New York: Fernando Verdasco avoided a second successive first-round grand slam exit at the hands of Italian Fabio Fognini with a 1-6, 7-5, 6-1, 4-6, 6-3 victory at the US Open on Tuesday.
Fognini had accounted for the Spaniard`s coveted scalp in their opening-round encounter at Wimbledon in June and, when he raced into an early lead, history looked set to repeat itself.
But Verdasco, who had never previously lost in the first round at Flushing Meadows, refused to be fazed by the setback.
"I wasn`t worried about what happened at Wimbledon - it wasn`t on my mind," Verdasco told Reuters after his win. "All I was thinking about was how I was going to beat him."

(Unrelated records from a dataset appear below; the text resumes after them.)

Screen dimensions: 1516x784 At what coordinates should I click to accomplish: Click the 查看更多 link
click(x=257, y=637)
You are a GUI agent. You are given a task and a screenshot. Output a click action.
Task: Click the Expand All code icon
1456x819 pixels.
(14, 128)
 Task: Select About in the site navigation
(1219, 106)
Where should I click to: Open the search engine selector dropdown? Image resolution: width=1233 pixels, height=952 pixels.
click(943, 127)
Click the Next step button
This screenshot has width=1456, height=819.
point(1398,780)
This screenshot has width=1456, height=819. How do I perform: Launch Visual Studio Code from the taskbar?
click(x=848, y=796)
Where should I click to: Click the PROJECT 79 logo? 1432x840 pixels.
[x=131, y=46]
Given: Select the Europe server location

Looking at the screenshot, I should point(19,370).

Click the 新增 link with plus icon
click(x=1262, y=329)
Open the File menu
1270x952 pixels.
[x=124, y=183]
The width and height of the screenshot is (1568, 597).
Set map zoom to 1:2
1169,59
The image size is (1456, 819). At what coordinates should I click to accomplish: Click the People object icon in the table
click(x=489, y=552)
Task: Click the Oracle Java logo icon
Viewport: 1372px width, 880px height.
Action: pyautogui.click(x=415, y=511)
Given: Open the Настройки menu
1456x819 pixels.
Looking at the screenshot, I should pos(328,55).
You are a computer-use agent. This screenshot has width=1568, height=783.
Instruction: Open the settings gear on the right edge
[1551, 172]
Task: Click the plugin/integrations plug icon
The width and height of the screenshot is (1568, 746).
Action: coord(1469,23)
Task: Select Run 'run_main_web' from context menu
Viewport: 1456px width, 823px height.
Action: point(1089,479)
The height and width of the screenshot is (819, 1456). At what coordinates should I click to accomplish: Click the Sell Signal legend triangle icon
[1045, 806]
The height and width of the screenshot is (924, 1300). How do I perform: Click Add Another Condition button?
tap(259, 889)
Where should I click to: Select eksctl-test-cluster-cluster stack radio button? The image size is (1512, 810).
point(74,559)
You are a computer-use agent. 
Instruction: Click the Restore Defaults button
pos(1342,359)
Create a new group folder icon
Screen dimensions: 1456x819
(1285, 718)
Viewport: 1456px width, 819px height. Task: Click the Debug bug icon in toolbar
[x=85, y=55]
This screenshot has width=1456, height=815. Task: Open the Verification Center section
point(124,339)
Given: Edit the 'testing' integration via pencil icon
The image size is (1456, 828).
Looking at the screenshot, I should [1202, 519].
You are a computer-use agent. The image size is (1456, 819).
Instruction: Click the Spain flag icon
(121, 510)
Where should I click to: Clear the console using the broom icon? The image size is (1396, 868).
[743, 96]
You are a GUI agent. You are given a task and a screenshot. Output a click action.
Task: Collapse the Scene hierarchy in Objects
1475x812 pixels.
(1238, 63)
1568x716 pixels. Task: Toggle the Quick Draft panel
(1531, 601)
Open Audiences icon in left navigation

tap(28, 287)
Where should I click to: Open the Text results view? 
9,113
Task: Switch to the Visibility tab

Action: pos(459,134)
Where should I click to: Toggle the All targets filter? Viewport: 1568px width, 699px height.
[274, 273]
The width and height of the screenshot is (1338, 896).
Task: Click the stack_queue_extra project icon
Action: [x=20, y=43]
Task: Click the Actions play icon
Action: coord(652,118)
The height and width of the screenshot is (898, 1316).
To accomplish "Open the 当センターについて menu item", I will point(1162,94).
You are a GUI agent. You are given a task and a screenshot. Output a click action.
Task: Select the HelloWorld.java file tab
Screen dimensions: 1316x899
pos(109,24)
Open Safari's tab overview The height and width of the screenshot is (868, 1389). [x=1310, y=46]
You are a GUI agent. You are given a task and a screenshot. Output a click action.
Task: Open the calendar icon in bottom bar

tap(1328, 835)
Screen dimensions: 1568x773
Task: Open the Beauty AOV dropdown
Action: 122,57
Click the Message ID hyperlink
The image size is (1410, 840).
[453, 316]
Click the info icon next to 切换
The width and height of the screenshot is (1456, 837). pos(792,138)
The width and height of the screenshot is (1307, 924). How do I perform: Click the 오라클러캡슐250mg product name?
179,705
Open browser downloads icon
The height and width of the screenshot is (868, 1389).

The 26-year-old Spaniard dominated the second set, which could well have gone to a tiebreak had Fognini not fluffed a break-point opportunity on Verdasco`s final service game.
In a match that never really ignited, the fourth set proved another one-sided affair during which Fognini got treatment from a trainer and failed to challenge his opponent`s serve despite Verdasco landing a woeful 36 percent of first serves.
Undeterred, Fognini broke back at the start of the fourth set to take the match into a deciding set, which essentially turned in the fifth game when a fist-pumping Verdasco got the match-winning break.
The number eight now faces French qualifier Adrian Mannarino in the next round as he bids to become the first left-hander since John McEnroe to win the US Open title.
Verdasco said he hoped to continue Spain`s year of sporting success and emulate the sporting achievements of his countrymen at the soccer World Cup and three-time Tour de France champion Alberto Contador.
"I get caught up in what Spanish people do in sport and, like the World Cup team and Contador in the Tour de France, I want to give as many victories to the Spanish people as possible," he said.